The one comic element connected with the bodiless visitant was introduced, oddly enough, by our sanctimonious clerical uncle-in-law, who now and then paid us visits of varying lengths. As he came unannounced, it was not invariably convenient to receive him. On one occasion his appearance caused dismay akin to consternation. We were expecting a houseful of younger friends within two days, and needed the guest-room he must occupy. He was good for a week at the shortest.

True to the Arab-like traditions of hospitality that pervaded all ranks of Old Dominion society, we suffered nothing of this to appear in our behavior. Nor could he have heard the anguished discussion of ways and means that went on between Mea and myself late that night. It was, therefore, a delightful surprise when he announced, next morning, his intention of going out to Olney that day, and to remain there for—perhaps a week. He “had let too long a time elapse since he had paid the good people there a visit. He didn’t want them to think he had forgotten them.”

One of the “good people,” the wife of my mother’s brother, drove into town to spend the day with us, a week after the close of his stay at Olney. “Aunt Sue” was a prime favorite with us all, and she was in fine feather to-day, full of fun and anecdote.

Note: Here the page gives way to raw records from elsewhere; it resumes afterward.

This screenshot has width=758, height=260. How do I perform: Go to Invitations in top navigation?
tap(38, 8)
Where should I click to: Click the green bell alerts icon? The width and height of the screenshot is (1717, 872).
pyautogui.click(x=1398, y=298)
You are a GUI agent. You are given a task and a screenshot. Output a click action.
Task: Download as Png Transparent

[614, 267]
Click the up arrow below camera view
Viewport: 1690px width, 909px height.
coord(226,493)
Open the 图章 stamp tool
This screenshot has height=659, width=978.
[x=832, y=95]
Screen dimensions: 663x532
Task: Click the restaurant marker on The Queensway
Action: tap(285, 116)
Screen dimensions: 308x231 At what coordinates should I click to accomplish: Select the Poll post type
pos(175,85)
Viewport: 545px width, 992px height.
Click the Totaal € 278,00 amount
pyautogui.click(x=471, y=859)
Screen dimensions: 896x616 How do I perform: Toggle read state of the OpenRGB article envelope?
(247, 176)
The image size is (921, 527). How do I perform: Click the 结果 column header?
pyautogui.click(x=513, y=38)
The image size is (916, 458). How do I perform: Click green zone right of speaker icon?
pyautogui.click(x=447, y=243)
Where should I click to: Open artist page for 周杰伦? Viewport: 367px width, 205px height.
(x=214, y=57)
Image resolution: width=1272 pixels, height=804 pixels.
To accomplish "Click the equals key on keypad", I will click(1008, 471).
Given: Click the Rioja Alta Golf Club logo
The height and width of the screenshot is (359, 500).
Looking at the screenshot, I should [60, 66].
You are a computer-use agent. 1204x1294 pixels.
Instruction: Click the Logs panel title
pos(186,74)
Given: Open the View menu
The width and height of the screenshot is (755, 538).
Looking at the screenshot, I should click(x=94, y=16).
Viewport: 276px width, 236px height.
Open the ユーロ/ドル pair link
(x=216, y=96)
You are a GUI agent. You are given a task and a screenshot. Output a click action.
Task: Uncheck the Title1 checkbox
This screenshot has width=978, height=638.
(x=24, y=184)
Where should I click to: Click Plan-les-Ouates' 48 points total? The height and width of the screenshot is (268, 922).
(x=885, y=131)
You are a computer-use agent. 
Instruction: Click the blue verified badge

She interrupted a spicy bit of family news to say, by-and-by:

“Did any of you ever suspect that your house is haunted?”

“How ridiculous!” laughed my mother. “Why do you ask?”

The narrator laughed yet more merrily.

“The funniest thing you ever heard! The old gentleman had an awful scare the last night he was here. I asked him what he had eaten—and drunk—for supper that evening. But he stuck to it that he was standing at his window, looking out into the moonlight in the garden, when somebody came up behind him, and took him by the elbows and turned him clear around! He felt the two hands that grabbed hold of him so plainly that he made sure Horace had hidden under the bed and jumped out to scare him. So he looked under the bed and in the wardrobe and the closet, and, for all I know, in the bureau drawers and under the washstand, for the boy. There was nobody in the room but himself, and the door was locked. He says he wouldn’t sleep in that room another night for a thousand dollars.”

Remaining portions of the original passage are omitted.